The story reports on a study that found the use of “whole-brain” radiation therapy in conjunction with targeted radiation therapy to treat cancer in the brain has more adverse side effects and no appreciable benefits over the use of targeted radiation therapy alone. The story does a good job of explaining the relevant treatments and placing the work in context. It reads clearly and gives readers an appreciation for the clinical treatment issues and concerns. However, there are areas where it could have been more informative — such as quantifying the results of the study and noting where it got some of its numbers regarding the prevalence of brain tumors.
We are entering an era of medical research where we no longer only focus on survival, but on patient-centered outcomes such as quality of life. Cancer that has spread to the brain can be particularly difficult to treat, and whole-brain radiation treatment can have side-effects — such as seizures and memory loss — that counterbalance the potential survival benefits. The National Cancer Institute (NCI) estimates that as many as 170,000 Americans may develop tumors in the brain each year from cancers that began in other parts of the body. Research that can inform clinical decision-making on how to treat these cancers — and improve the odds that patients can maintain their quality of life — is well worth reporting on.
The story doesn’t mention cost. It’s a missed opportunity to discuss the costs associated with whole brain radiation and the savings that could be had by avoiding it.
But since the story is focused entirely on not pursuing a course of action — and there’s no additional treatment specified in place of whole-brain radiation that would involve costs — we won’t dock points for this omission. We’ll rule it Not Applicable.
The story notes that patients who received whole-brain radiation “performed significantly worse” three months after treatment on memory and verbal communication tests, as well as scoring lower on a quality of life questionnaire. However, the story doesn’t tell us what “significantly worse” means, nor does it say how much lower the quality of life scores were. The story also doesn’t tell us if all of the relevant patients scored lower, or if there was a significant amount of variation in terms of patient response. Because the relevant study is not available for review (it was presented at a conference), and the story doesn’t link to the relevant study abstract, it’s difficult or impossible for readers to look up these details.

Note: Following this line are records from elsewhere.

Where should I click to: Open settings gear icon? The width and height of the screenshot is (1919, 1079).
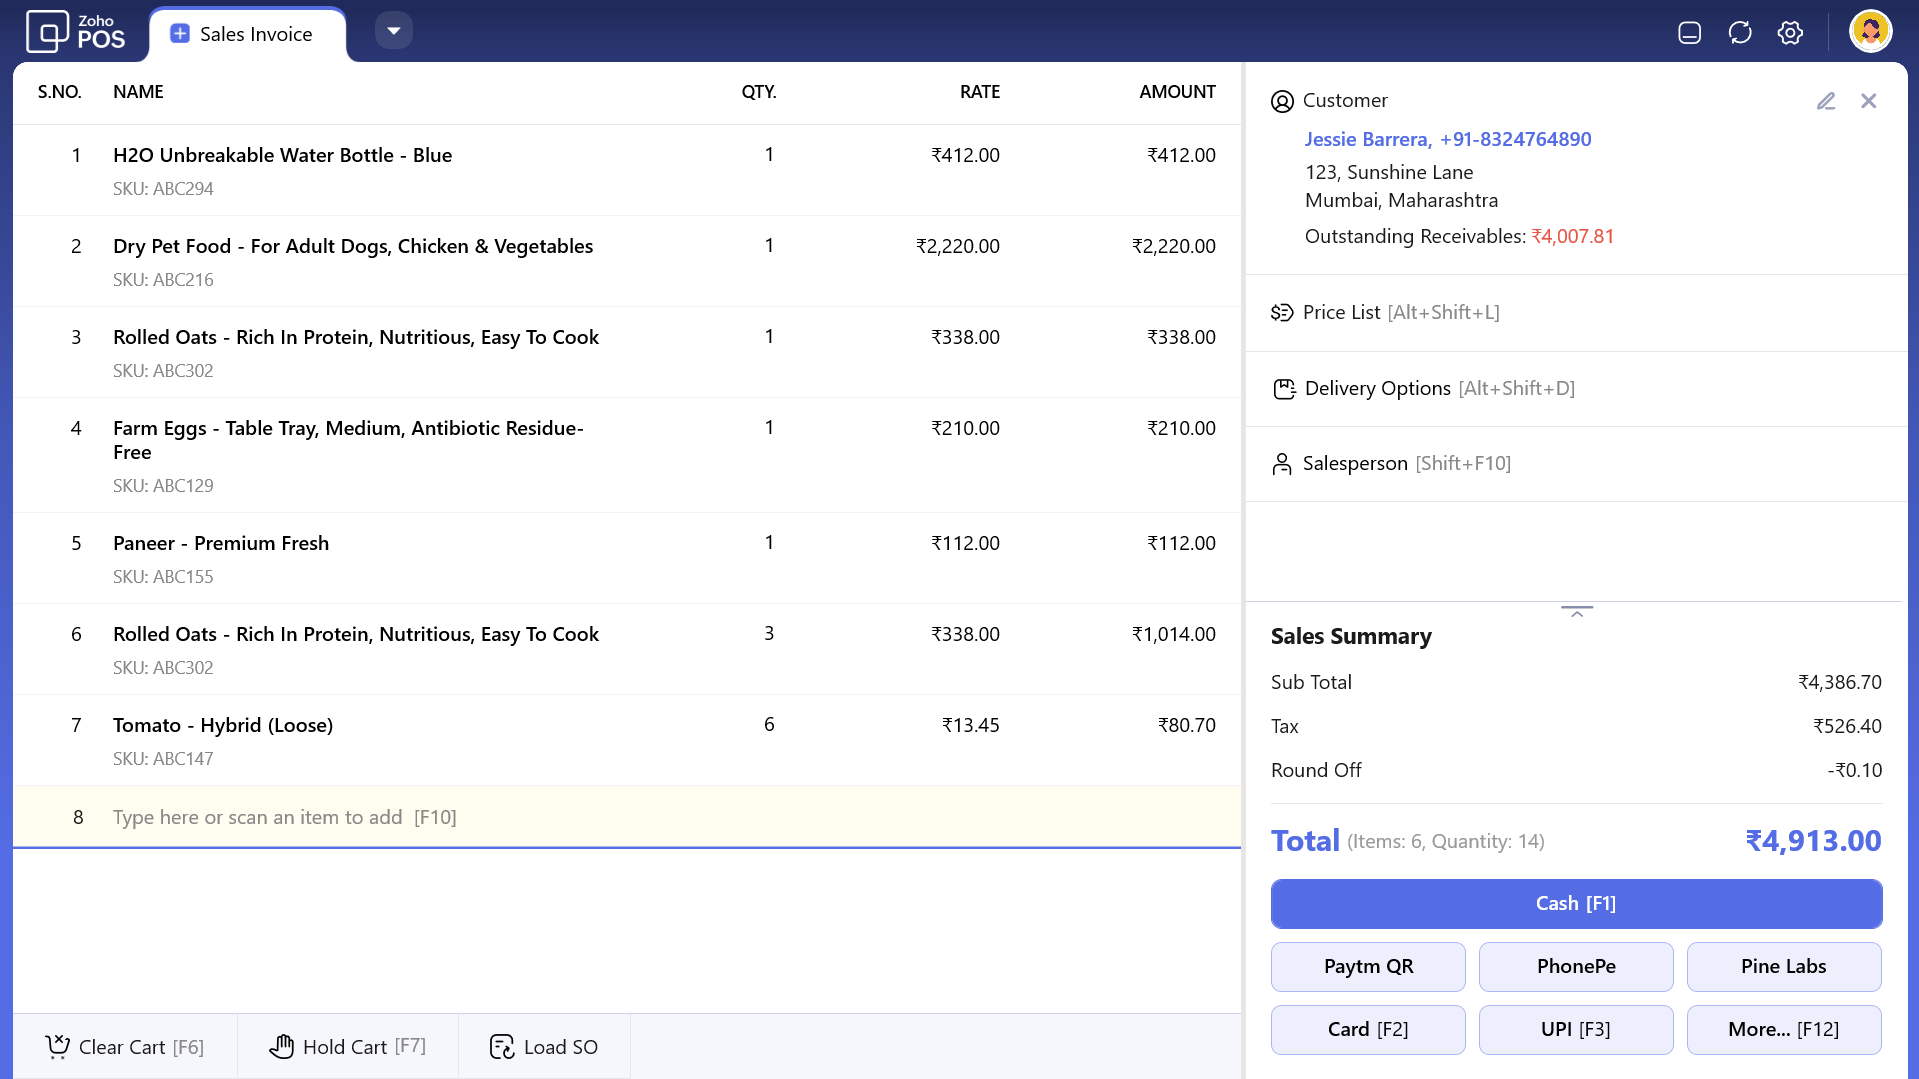coord(1790,33)
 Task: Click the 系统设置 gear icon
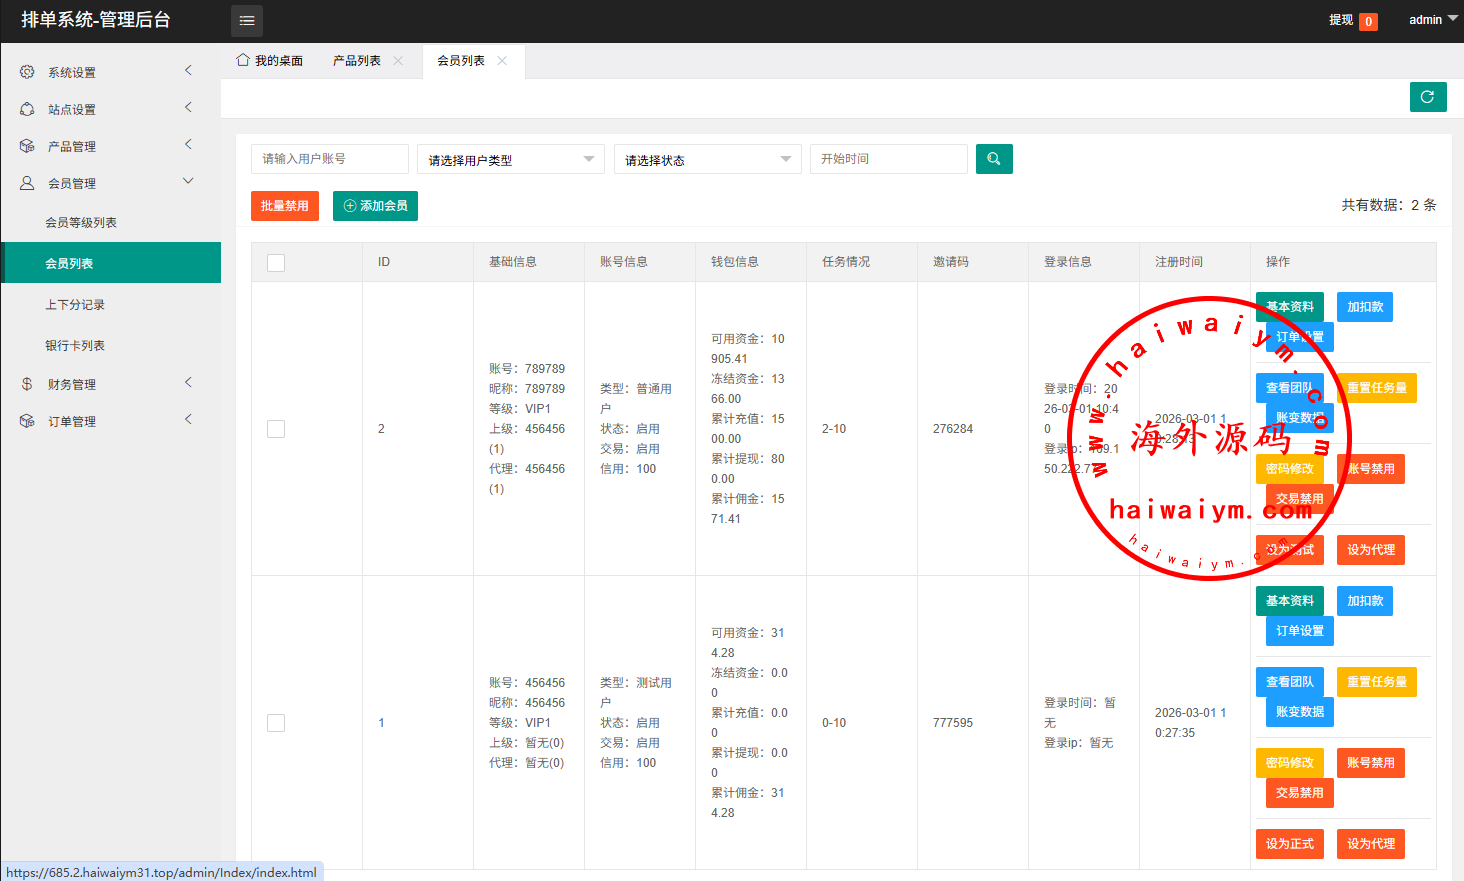27,72
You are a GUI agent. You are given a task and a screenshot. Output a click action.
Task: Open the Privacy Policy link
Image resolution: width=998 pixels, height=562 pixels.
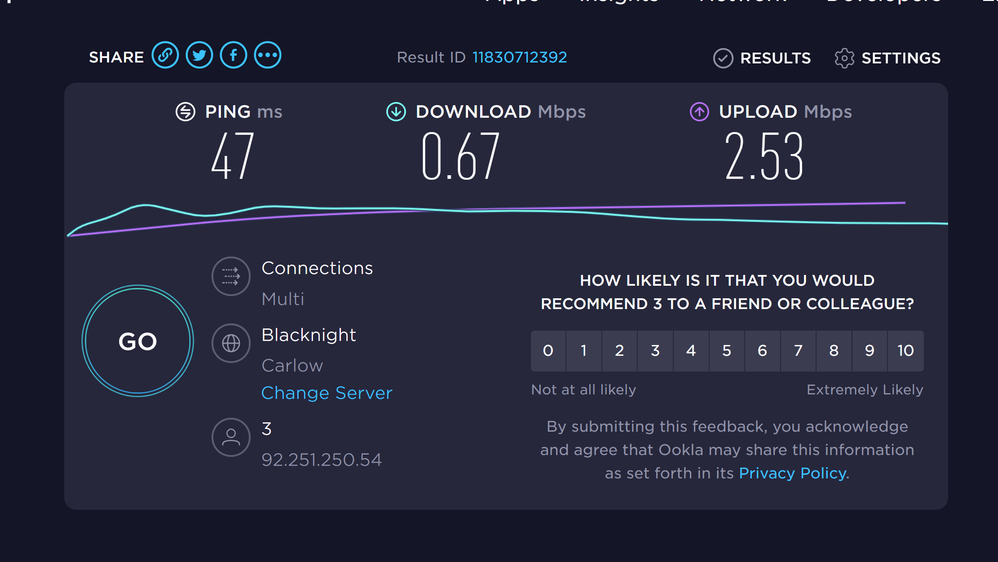click(792, 473)
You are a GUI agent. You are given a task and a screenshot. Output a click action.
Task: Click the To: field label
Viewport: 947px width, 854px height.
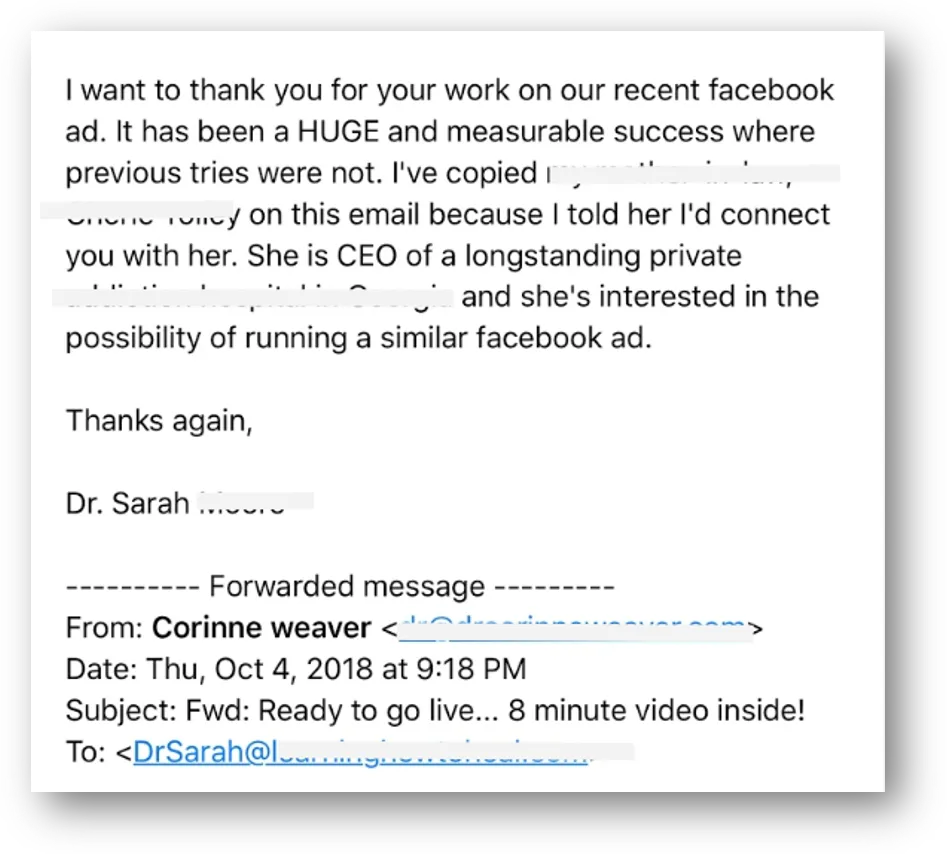88,752
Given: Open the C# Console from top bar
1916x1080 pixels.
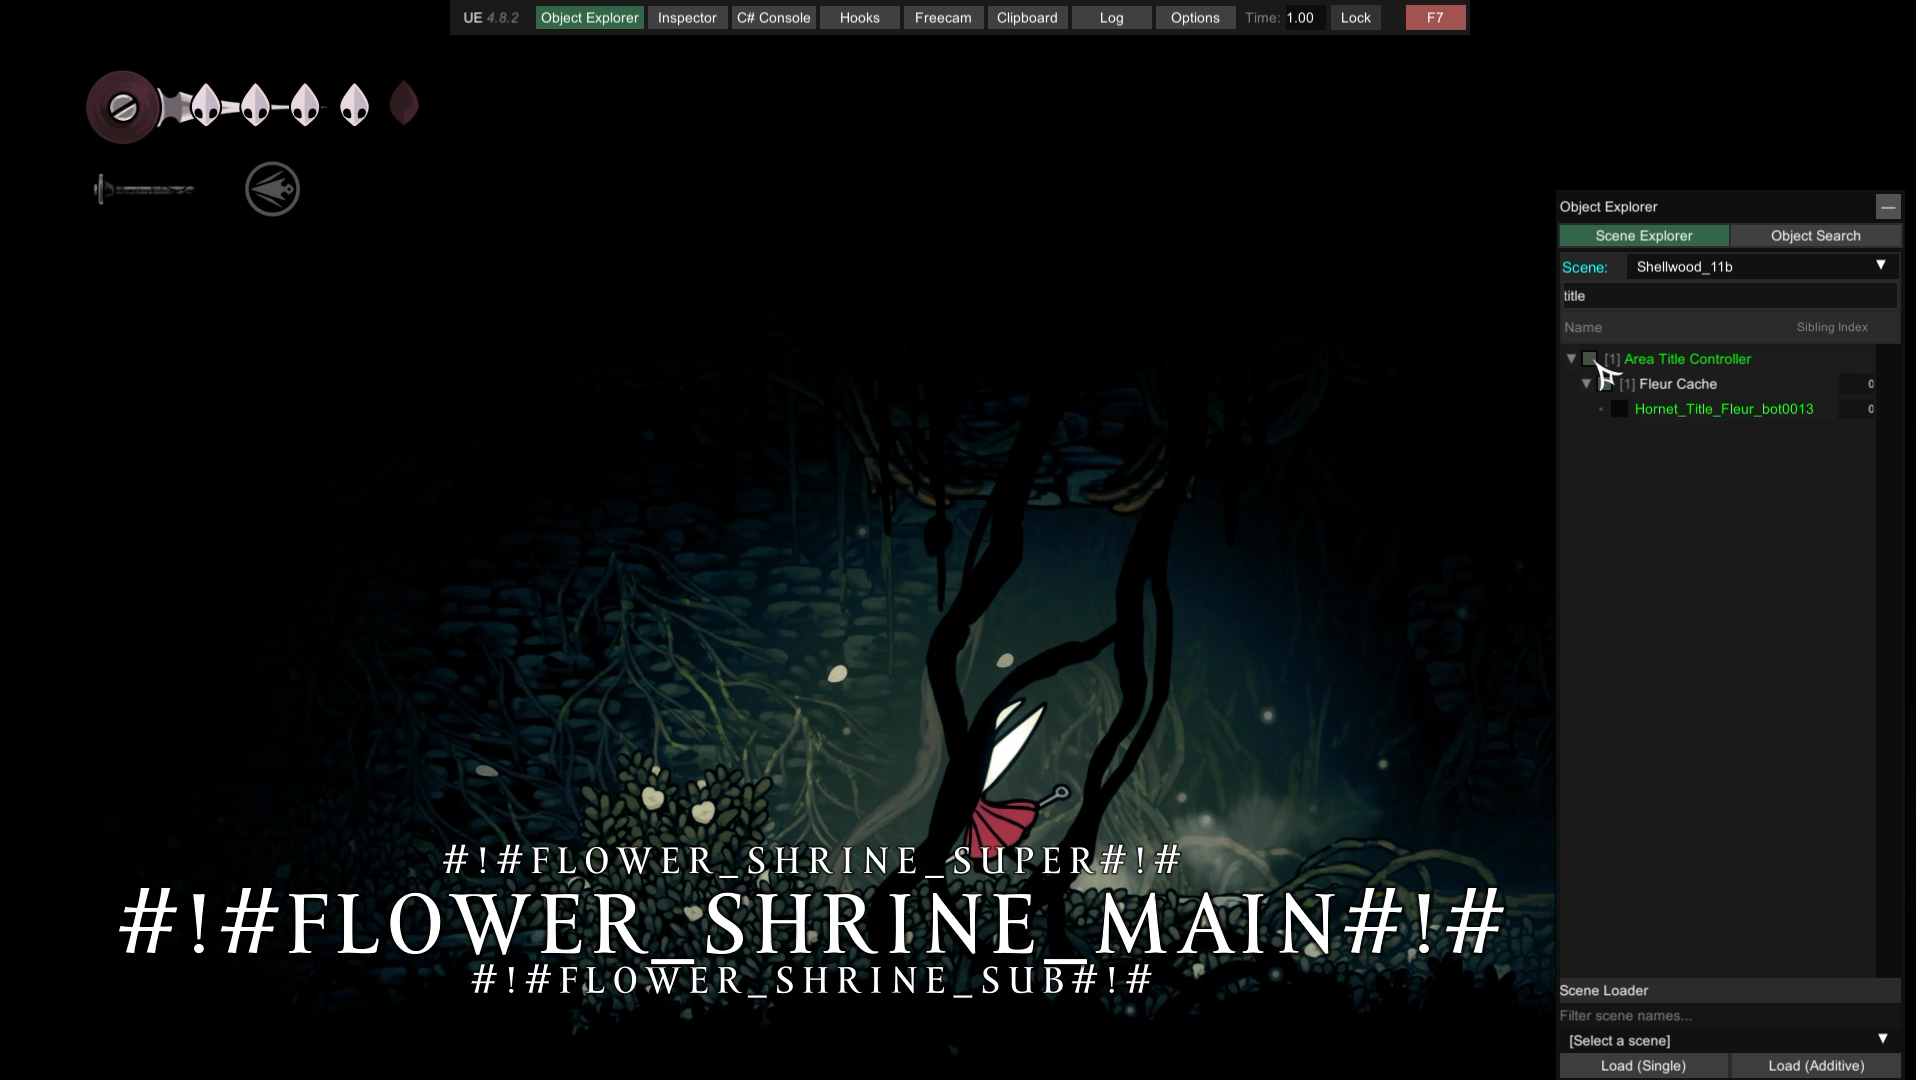Looking at the screenshot, I should pos(773,18).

The potential harm in this case would be that, by avoiding whole-brain radiation, a patient may shorten his or her life. The story addresses this. For example, the story does a good job of articulating differences in overall survival for those who received whole-brain radiation and targeted therapy versus those who only received targeted therapy — and it gets bonus points for explaining that the observed differences in survival time were not statistically significant. The story also quotes one source as saying that there are some circumstances in which whole-brain radiation may still be beneficial.
The story does a fine job of explaining the size and design of the study, as well as the relevant treatments.
We had a healthy debate within our review team as to whether the story should be flagged here. The story says that brain metastases affect “an estimated 400,000 to 600,000 patients annually in the U.S. alone.” It’s not clear where this number comes from. According to the NCI, “it has been estimated that 98,000 to 170,000 new cases [of brain metastases] are diagnosed in the United States each year.” These numbers fall well below the “400,000 to 600,000” cited in the story.
That being said, the story is likely referring to the number of living people in the U.S. who have been diagnosed with brain metastases at some point, which could easily amount to 400,000 to 600,000. But the wording is not clear on that point, and we think many readers will assume the story is talking about new cases each year. We’ll give the benefit of the doubt as we usually do in these cases, but we wish that the story had given a citation for these numbers and clarified that the numbers were for prevalent disease (anyone living with the condition), not new cases. Brain cancer is sufficiently scary without throwing around large, unsourced numbers.
The story clearly identifies the lead author of the study when quoting him and cites two additional experts who have no affiliation with the study.
We’ll rate this Not Applicable. The story deals entirely with focused vs. whole-brain radiation and doesn’t discuss other approaches to brain cancer such as surgery or chemotherapy. But radiation is the standard of care for brain metastases (the main focus of the story), so we don’t feel that the story should be expected to discuss those other treatments. Had the story mentioned the fact that radiation is the standard of care in this situation, we would award a Satisfactory. But since no mention is made either way, the best the story can do is Not Applicable.
The story makes clear that whole-brain radiation treatment was prevalent for many years and is now declining in popularity.
The story cites one independent source as saying that this is the “most comprehensive study that lets us quantify the risk/benefit” of whole-brain radiation treatment. However, the story would have been stronger if it had addressed some of the other research going on in regard to whole-brain radiation treatment. As this 2013 paper notes, concerns over the toxic effects of whole-brain radiation treatment have prompted a lot of studies in recent years. A quick search of ClinicalTrials.gov found more than 30 open studies on whole-brain radiation, so this is clearly an area of high interest to the research community. Even a cursory discussion of recent and ongoing work in the field would have made the story stronger.
The story does have some similarities to a release from the American Society of Clinical Oncology, but that may be because the reporter was watching the same panel that the release was covering. The story certainly incorporates information not included in the release.